Qu’appelles-tu du « rentre dedans » ? Faut bien attaquer quelque part pour l’emporter ! Mais les trois grosses batailles entre Achéménides et Macédoniens obéissent à des logiques perses très différentes. Au Granique, ils sont paralysée, pris de court. A Issos, la configuration des lieux mais aussi la présence d’une infanterie lourde capable de tenir tête aux Macédoniens (les 20 000 mercenaires grecs) autorisent un assaut frontal, qu’ils ont failli emporter, combiné avec une charge massive par le rivage, qui n’atteint l’adversaire que trop tard. A Gaugamelès, l’infanterie lourde perse a quasi disparue, il n’est plus question d’un assaut frontal, et tout repose sur les deux énormes ailes de cavalerie.
Rigoumont a écrit :
Donc, Thersite, si je te suis bien, Alexandre et Pyrrhus n'auraient pas du tout utilisé leurs troupes de la même façon
Alexandre et Pyrrhus n’ont de toute façon pas la même armée à la base, en dépit des apparences : l’un dispose d’une armée nationale (macédonienne), l’autre d’une armée essentiellement mercenaire et hétéroclite (les troupes épirotes forment une infime minorité). L’un dispose d’une cavalerie lourde d’élite très nombreuse, d’un peuple rompu à cette équitation (Alexandre), l’autre d’une cavalerie plus variée et globalement plus légère, tirée d’un peu partout sauf d’Epire. L’un dispose d’éléphants, pas l’autre. Enfin, Alexandre combat soit des infanteries légères incapables de tenir le choc frontal de la phalange, soit des infanteries lourdes combattant eux aussi en phalange ; Pyrrhus lui combat une infanterie lourde mobile. Les deux armées ne peuvent donc pas être utilisées de manière analogue.
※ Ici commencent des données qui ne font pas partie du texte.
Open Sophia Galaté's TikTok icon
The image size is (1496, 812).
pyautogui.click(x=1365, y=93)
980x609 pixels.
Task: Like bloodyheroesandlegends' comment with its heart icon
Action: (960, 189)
Chez Alexandre, l’infanterie lourde est un élément tactique solide qui lui permet de gagner du temps et de gagner l’initiative stratégique. Il n’a rien à redouter de front, il n’a donc qu’à être plus rapide sur les ailes. Au Granique, la phalange monopolise l’attention et immobilise la cavalerie perse en position défensive ; à Issos, la phalange placée en ordre oblique, décalée, gagne du temps en retardant de fait la charge perse sur son aile droite, puis résiste de front à la contre-attaque greco-perse, permettant à l’aile d’Alexandre de percer le front et d’envelopper l’infanterie. A Gaugamelès, même idée de base, exagérée avec son placement décalé dès l’origine et très étendu, ce qu’il peut se permettre n’ayant plus face à lui d’infanterie lourde ; son placement joint à sa solidité offre à Alexandre le temps nécessaire à mettre ses plans à exécution.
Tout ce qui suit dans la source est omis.